• **Your task**: Print each line exactly, from the one with "Instruction: Focus the" to the very last line of the listing, and keep the pictures out.

Top of Extracted information

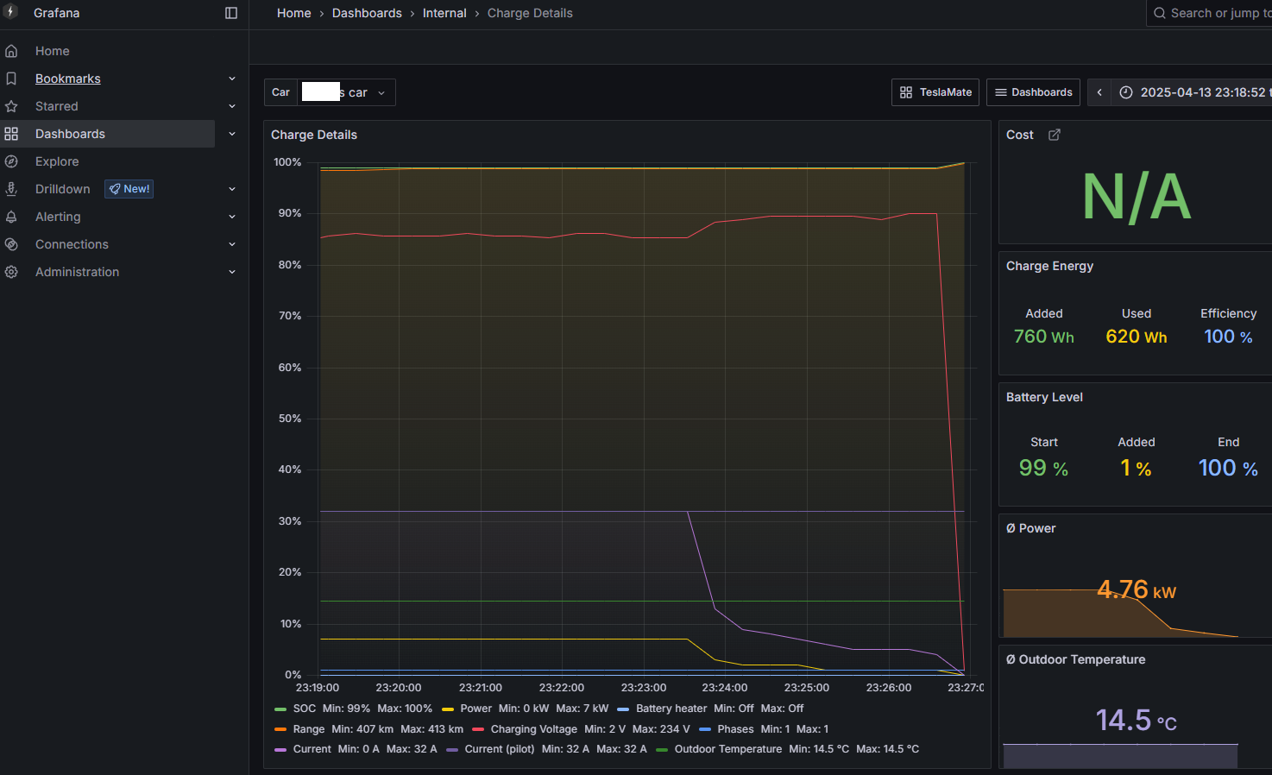Image resolution: width=1272 pixels, height=775 pixels.
Task: Go to Internal folder in breadcrumb
Action: pos(444,13)
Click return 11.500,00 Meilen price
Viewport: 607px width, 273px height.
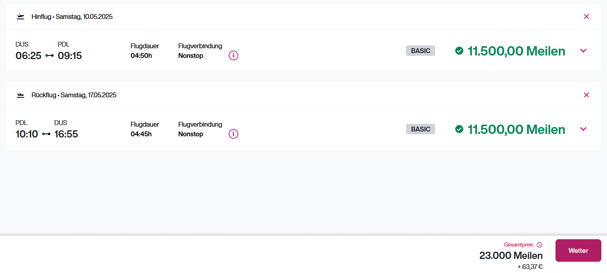click(516, 129)
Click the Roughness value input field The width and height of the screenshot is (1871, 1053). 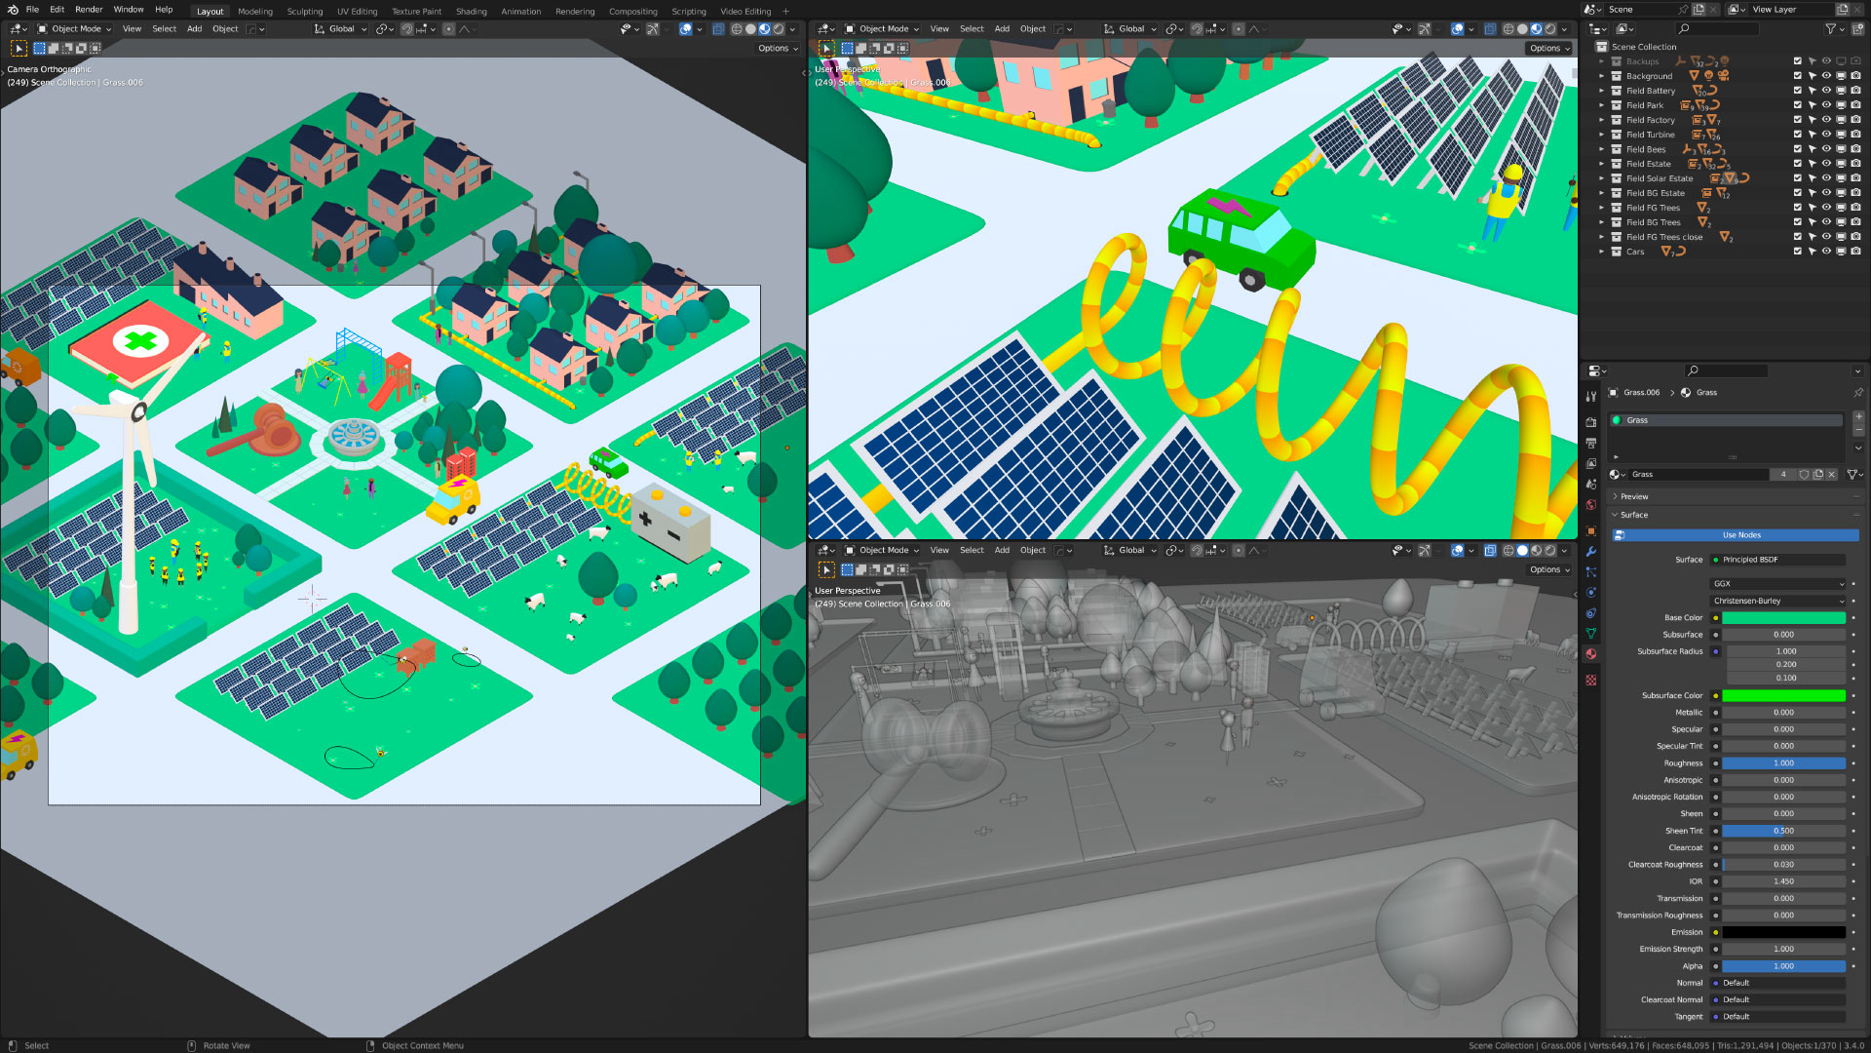pyautogui.click(x=1785, y=762)
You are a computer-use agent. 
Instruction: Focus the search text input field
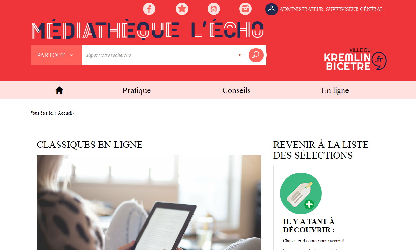(x=159, y=55)
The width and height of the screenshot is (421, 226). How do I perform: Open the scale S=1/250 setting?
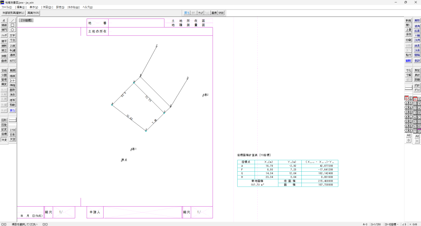click(375, 224)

Bottom of Extracted information

• **Completed exercise**:
Instruction: Focus the search text input field
(x=159, y=55)
The width and height of the screenshot is (421, 226). How do I perform: Open the scale S=1/250 setting?
click(375, 224)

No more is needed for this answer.